→ **WORK INSTRUCTIONS**
Count the lines in the data below that contain the string "folder", with case counting, and reply with that number alone.

→ **RECORDED DATA**
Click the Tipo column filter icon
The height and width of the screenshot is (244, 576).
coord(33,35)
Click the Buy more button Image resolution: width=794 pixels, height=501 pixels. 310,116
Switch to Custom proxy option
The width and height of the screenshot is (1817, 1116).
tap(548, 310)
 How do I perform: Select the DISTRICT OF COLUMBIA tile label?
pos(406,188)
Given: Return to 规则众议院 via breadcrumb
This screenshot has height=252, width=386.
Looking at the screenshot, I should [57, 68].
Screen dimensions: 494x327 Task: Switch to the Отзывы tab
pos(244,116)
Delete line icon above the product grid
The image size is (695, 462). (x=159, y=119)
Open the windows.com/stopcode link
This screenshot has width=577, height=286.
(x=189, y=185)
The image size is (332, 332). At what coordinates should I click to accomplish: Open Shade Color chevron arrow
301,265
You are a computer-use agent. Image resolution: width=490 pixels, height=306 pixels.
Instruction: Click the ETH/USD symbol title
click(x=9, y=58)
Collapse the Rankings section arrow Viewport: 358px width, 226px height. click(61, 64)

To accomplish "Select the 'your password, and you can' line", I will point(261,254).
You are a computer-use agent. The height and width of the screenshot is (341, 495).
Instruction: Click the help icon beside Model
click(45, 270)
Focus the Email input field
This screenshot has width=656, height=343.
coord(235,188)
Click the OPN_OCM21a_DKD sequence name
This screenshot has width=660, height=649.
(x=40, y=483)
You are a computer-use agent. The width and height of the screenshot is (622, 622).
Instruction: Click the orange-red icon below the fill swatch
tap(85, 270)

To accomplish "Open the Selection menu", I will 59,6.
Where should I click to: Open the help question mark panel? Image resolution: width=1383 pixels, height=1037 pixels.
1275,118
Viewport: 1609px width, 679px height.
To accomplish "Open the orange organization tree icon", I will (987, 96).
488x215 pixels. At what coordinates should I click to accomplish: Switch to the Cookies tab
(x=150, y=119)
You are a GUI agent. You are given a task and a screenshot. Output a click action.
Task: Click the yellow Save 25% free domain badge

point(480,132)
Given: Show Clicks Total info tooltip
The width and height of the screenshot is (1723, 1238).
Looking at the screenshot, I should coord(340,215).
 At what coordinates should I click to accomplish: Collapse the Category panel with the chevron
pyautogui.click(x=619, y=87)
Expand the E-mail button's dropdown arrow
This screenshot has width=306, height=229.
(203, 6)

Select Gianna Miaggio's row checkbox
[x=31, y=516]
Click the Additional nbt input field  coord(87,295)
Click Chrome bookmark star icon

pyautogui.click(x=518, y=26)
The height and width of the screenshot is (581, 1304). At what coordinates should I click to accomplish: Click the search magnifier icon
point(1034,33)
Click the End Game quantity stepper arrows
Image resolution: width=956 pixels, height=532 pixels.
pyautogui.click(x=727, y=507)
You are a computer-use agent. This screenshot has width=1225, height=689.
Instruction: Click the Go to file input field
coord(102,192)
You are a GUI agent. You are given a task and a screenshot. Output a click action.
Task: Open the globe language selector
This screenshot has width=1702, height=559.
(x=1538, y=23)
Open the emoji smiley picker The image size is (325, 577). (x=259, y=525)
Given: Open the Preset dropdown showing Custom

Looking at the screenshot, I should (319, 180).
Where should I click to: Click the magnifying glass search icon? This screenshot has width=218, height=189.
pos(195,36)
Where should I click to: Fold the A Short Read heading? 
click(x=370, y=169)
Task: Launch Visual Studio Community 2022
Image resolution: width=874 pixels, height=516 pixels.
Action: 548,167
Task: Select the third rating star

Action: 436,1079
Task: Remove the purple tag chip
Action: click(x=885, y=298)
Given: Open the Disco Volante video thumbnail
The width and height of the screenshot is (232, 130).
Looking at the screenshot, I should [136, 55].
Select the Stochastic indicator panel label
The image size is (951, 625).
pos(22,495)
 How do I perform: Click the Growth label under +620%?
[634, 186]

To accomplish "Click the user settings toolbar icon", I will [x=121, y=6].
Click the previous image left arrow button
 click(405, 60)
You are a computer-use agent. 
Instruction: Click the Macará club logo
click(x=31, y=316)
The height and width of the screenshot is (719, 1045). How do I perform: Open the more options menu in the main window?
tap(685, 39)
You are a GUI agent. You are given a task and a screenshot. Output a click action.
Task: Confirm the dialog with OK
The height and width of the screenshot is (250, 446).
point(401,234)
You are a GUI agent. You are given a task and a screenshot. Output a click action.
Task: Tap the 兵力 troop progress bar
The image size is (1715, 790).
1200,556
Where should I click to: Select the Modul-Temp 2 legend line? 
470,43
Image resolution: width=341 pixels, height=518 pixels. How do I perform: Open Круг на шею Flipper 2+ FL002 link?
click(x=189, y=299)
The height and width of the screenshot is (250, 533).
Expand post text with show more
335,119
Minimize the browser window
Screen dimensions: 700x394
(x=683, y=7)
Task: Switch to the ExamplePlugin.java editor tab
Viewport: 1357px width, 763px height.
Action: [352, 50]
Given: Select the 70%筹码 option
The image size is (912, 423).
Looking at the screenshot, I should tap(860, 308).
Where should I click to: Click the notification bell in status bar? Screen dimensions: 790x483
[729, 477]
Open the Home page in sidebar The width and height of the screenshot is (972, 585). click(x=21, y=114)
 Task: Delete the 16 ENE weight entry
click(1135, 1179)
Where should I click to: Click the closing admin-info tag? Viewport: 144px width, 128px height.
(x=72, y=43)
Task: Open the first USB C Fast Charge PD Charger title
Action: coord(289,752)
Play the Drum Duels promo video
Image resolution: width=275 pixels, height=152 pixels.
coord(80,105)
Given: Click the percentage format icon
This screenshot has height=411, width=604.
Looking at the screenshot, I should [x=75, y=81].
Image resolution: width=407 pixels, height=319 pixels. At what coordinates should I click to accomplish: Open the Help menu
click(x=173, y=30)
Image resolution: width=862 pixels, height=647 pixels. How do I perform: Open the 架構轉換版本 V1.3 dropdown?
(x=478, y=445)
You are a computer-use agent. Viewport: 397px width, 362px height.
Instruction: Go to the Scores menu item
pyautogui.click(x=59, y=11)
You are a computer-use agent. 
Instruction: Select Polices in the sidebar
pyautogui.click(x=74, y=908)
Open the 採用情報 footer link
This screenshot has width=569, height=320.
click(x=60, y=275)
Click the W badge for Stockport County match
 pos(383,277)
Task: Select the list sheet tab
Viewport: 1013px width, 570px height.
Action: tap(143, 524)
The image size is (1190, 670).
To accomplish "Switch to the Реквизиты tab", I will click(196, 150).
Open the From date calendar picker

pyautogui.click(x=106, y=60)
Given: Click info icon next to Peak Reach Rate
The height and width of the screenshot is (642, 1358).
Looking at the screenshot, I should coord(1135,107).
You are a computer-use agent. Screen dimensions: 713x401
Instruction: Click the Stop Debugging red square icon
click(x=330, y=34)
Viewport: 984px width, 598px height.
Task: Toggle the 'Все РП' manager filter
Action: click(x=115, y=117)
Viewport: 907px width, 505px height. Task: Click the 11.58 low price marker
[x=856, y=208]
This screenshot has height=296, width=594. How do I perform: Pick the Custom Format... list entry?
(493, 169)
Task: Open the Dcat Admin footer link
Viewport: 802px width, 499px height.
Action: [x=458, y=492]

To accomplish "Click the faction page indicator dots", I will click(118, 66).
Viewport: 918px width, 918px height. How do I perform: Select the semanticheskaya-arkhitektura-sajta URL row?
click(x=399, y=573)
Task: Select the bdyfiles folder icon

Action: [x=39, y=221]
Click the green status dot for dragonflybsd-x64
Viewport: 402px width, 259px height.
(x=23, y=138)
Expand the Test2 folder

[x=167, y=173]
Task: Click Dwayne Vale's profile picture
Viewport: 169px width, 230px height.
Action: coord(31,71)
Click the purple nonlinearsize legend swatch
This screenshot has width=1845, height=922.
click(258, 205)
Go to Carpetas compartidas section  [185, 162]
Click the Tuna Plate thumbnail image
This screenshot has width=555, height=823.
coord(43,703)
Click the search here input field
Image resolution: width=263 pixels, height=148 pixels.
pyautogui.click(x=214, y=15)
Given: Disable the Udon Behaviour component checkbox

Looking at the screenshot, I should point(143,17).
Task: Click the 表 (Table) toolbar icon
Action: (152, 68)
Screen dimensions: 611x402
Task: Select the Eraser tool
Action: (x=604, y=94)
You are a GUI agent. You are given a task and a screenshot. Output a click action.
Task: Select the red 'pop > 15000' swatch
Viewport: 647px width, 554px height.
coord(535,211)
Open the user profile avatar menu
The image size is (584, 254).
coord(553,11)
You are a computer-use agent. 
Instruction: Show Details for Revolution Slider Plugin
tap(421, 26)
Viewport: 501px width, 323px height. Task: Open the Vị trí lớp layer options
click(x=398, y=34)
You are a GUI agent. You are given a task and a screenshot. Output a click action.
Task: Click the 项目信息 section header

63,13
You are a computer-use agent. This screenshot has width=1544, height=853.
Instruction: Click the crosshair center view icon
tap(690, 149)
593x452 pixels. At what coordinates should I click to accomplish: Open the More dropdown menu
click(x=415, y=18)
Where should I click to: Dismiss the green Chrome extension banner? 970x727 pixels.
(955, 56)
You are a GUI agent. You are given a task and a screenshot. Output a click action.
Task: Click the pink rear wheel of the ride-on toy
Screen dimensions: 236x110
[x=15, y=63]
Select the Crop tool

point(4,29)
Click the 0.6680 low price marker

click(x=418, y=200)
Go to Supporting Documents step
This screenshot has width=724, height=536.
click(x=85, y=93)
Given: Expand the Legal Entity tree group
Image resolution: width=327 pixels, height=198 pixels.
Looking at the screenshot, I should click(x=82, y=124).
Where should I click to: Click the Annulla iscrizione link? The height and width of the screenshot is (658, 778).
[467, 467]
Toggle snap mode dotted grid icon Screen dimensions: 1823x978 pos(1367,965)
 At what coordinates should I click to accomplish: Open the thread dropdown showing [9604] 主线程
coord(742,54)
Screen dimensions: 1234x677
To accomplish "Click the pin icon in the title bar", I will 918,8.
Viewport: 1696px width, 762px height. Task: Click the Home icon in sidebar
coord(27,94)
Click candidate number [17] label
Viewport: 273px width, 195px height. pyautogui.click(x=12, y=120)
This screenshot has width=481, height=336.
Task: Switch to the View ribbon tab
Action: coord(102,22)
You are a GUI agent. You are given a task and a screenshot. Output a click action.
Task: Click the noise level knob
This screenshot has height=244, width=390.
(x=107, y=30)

→ **WRITTEN ANSWER**
2